Question about the Voxel Features

TRAILab / CaDDN

Categorical Depth Distribution Network for Monocular 3D Object Detection (CVPR 2021 Oral)

Apache License 2.0

366 stars 62 forks source link

Question about the Voxel Features #77

Closed taylover-pei closed 3 years ago

taylover-pei commented 3 years ago

Congratulations on your great work!

I have read your paper and have several questions that bother me:

In your work,

Firstly, the voxel grid is first generated.
Secondly, use the gird_to_lidar, lidar_to_cam, cam_to_img transformation to find the correspondence between the grid coordinates and the image coordinates.
Thirdly, use grid_sample to sample features from Frustum to Voxel.
Finally, Voxelcollapse to BEV features

Since, in my opinion, the BEV features represent the world coordinates. My question is, why not just use BEV features to generate 'BEV grid', which represents the real world (lidar) coordinates? So, the gird_to_lidar step can be omitted. Am I right?

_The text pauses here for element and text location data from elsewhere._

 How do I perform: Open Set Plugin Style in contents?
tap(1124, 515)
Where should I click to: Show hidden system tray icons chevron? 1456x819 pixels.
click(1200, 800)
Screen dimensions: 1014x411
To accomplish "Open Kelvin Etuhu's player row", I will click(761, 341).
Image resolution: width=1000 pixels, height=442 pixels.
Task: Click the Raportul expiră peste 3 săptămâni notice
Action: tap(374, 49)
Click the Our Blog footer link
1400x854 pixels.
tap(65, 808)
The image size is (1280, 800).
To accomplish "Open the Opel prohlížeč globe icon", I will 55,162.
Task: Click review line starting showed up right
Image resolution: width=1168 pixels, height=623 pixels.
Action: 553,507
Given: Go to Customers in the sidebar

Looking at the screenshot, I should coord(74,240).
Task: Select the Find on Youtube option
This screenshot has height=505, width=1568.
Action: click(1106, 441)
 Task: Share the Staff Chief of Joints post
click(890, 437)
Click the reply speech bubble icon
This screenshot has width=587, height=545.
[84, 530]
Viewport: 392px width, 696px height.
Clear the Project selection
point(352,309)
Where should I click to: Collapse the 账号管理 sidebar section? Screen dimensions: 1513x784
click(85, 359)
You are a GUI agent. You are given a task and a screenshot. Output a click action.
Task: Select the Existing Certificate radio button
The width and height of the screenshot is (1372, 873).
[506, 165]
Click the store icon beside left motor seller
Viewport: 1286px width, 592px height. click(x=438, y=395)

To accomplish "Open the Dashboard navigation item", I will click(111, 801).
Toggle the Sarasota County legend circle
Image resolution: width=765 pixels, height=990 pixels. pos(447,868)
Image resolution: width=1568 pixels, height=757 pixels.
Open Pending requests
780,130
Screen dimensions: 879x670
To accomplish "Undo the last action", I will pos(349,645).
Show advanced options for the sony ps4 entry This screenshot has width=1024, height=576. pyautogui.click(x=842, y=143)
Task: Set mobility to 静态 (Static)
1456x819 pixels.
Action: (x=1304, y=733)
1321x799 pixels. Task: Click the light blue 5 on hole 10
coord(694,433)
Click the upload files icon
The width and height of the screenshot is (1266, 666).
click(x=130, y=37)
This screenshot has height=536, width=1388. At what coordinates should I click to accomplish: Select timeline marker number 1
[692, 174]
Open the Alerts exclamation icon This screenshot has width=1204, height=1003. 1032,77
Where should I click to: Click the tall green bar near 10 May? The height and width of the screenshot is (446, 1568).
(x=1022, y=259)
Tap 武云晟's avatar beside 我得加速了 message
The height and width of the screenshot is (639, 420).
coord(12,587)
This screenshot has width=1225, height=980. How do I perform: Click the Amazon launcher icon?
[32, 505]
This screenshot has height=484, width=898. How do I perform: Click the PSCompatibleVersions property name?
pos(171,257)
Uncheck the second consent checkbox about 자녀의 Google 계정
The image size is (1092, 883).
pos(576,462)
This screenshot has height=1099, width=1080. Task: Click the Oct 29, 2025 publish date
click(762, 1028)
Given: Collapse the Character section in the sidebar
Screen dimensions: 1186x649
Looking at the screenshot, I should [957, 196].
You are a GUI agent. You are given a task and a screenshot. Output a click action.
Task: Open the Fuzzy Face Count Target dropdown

I am still confused about the 'Voxel Features'. I don'y know what is it used for?

Thank you very much, looking forward to your replay!

codyreading commented 3 years ago

Hi and thanks for the interest!

So to answer your second question, voxel_features refers to the 3D voxel feature grid, which is referred in the paper as V. We generate this as an intermediate 3D representation before collapsing it to a BEV feature grid bev_features.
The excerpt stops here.